Time to overhaul the social safety net programme
It is disconcerting to see how our social safety net is failing to provide timely and meaningful relief to the disadvantaged groups at a time when the prices of essential goods have skyrocketed, making them more vulnerable. As several recent reports show, the safety net continues to overpromise and underdeliver, as the current model spreads insufficient funds across too many small, often overlapping programmes (140 in total), with nearly half of the budget directed to pensions for government employees and interest payments on savings certificates. That leaves actual beneficiaries with little support.
A look at the social welfare ministry data reveals how inadequate it is. For example, the monthly allowances for widows, the elderly and persons with disabilities—who rank among the most vulnerable in our society—are Tk 550, Tk 600 and Tk 850, respectively.
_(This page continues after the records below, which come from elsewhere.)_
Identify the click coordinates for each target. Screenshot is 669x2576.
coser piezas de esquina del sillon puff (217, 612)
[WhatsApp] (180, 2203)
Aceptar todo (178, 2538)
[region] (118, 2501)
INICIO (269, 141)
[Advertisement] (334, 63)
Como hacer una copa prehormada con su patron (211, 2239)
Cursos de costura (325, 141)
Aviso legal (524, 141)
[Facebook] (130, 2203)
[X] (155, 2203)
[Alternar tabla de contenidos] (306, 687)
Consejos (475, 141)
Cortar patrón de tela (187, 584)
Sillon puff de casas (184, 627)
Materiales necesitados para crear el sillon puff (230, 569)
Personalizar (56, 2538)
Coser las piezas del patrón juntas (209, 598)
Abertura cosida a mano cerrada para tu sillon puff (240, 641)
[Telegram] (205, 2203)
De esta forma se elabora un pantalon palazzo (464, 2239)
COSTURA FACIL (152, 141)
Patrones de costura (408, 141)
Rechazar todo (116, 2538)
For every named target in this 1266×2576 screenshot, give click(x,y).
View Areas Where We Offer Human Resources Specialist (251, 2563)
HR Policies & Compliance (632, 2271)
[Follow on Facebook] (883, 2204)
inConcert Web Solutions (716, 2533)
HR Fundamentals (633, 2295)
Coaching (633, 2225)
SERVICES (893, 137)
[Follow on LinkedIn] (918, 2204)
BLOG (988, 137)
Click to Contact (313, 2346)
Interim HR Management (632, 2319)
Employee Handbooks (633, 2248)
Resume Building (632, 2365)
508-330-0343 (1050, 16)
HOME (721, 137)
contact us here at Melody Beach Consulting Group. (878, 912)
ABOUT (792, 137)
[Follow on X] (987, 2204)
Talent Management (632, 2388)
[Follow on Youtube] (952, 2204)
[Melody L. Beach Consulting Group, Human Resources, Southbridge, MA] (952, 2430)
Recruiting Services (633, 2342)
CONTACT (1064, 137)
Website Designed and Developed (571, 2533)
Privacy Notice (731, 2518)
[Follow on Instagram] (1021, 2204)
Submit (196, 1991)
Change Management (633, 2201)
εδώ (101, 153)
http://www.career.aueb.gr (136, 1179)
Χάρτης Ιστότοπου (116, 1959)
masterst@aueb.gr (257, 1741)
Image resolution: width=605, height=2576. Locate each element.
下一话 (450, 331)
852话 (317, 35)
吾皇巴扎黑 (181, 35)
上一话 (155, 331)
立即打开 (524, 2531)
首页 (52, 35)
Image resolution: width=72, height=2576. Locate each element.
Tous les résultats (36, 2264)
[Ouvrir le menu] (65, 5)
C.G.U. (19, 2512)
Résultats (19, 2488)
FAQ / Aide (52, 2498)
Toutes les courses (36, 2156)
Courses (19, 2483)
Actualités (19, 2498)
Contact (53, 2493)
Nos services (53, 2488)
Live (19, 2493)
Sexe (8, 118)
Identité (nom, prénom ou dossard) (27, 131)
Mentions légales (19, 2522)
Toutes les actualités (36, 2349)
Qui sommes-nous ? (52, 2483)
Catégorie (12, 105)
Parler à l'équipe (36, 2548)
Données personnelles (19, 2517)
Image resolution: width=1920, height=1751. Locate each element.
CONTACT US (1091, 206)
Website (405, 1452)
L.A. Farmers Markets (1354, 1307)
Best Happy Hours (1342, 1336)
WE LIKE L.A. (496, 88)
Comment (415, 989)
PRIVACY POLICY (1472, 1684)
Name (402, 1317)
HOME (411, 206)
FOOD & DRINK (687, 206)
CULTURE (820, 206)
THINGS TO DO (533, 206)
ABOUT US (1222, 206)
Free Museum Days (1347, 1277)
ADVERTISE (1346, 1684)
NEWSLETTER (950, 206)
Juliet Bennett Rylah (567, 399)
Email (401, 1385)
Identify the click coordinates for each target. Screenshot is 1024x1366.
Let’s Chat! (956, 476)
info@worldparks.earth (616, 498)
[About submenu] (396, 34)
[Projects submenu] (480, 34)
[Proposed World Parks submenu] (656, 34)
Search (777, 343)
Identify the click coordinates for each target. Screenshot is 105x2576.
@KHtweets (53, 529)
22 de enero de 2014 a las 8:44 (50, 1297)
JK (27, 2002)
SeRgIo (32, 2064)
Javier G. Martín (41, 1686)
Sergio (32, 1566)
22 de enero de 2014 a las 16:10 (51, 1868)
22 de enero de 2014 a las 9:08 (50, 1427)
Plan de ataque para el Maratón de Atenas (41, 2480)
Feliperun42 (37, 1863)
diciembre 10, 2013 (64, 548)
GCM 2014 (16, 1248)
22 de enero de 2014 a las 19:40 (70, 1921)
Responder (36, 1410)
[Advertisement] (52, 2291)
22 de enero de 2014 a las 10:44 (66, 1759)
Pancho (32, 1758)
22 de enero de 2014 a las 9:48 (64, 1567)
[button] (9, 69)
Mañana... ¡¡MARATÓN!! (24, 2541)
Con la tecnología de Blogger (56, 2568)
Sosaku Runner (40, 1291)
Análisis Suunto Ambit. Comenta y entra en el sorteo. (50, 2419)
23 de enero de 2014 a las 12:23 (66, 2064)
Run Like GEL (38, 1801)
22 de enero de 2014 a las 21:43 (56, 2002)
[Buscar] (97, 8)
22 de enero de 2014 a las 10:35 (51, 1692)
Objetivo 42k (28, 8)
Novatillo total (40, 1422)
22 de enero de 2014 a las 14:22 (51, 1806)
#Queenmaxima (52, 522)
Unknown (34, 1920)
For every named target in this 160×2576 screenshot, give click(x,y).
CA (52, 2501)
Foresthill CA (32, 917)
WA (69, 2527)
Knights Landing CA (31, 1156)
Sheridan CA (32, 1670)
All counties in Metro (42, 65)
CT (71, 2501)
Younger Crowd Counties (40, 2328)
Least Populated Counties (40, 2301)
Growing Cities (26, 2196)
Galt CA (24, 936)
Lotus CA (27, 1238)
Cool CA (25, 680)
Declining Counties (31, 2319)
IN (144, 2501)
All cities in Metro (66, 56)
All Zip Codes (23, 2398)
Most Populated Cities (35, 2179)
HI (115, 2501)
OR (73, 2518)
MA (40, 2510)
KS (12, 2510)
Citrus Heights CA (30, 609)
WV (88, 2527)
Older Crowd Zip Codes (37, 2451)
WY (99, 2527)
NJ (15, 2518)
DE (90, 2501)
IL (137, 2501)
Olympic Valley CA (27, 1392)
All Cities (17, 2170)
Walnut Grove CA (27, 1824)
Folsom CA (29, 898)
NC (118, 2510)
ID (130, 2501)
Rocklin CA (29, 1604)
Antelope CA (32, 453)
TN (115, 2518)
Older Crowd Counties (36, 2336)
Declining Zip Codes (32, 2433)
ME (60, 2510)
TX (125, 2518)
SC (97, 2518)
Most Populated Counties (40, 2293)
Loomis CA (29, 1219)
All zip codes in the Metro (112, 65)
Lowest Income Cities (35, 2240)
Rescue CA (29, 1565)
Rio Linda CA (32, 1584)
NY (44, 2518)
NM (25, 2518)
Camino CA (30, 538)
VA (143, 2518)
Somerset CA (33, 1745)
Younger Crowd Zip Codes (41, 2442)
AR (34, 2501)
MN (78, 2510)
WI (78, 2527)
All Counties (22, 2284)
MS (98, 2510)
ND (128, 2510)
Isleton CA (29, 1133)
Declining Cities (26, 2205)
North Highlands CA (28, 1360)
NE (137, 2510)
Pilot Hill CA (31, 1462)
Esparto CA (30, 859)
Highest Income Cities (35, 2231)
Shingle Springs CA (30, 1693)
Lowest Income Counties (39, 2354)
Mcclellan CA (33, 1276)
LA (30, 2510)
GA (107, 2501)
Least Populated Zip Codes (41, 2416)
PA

There has been only a negligible increase in the amounts over the decades despite a steep rise in inflation during this period, with a Centre for Policy Dialogue (CPD) analysis of the prices of 34 essential food items showing a hike by up to 310 percent between January 1, 2019 and May 19, 2024. Given this reality, the paltry sum given to the beneficiaries amounts to little more than symbolic support.
According to official data, 18.7 percent of the country's population, or 3.17 crore people, are poor, while 5.6 percent, or 95 lakh people, are extremely poor. The social safety net is supposed to provide a cushion to these groups, but it can't, primarily because of the insufficient allocations. The system is also plagued by selection errors, with many ineligible individuals benefiting at the expense of the poor. Last year, a CPD study found that an estimated 33 lakh elderly people and 25 lakh widows eligible for assistance were not listed. Even though the interim government sought to update the beneficiary lists to address these issues, the drive has reportedly hit a snag because of the absence of many local public representatives.
As a result, over 1.21 crore beneficiaries have yet to receive cash allowances for the first quarter (July-September) of the ongoing fiscal year. Moreover, according to a report in this daily, food distribution under various schemes also fell by 14 percent year-on-year, mainly due to reduced grain transfers under the Food for Work (FFW) and Food Friendly Programme (FFP).
Clearly, the social safety net is not working as expected. Under the current circumstances, there is no alternative to expanding its coverage through sufficient allocations and ensuring the inclusion of all eligible beneficiaries. But as experts say, this alone is not enough since providing cash or food support, while vital for the time being, perpetuates dependence without offering a sustainable solution to poverty. For that, the government must overhaul the entire system of social support. Rather than fixating on scattered allowances, it should implement comprehensive rehabilitation programmes aimed at lifting the poor out of poverty.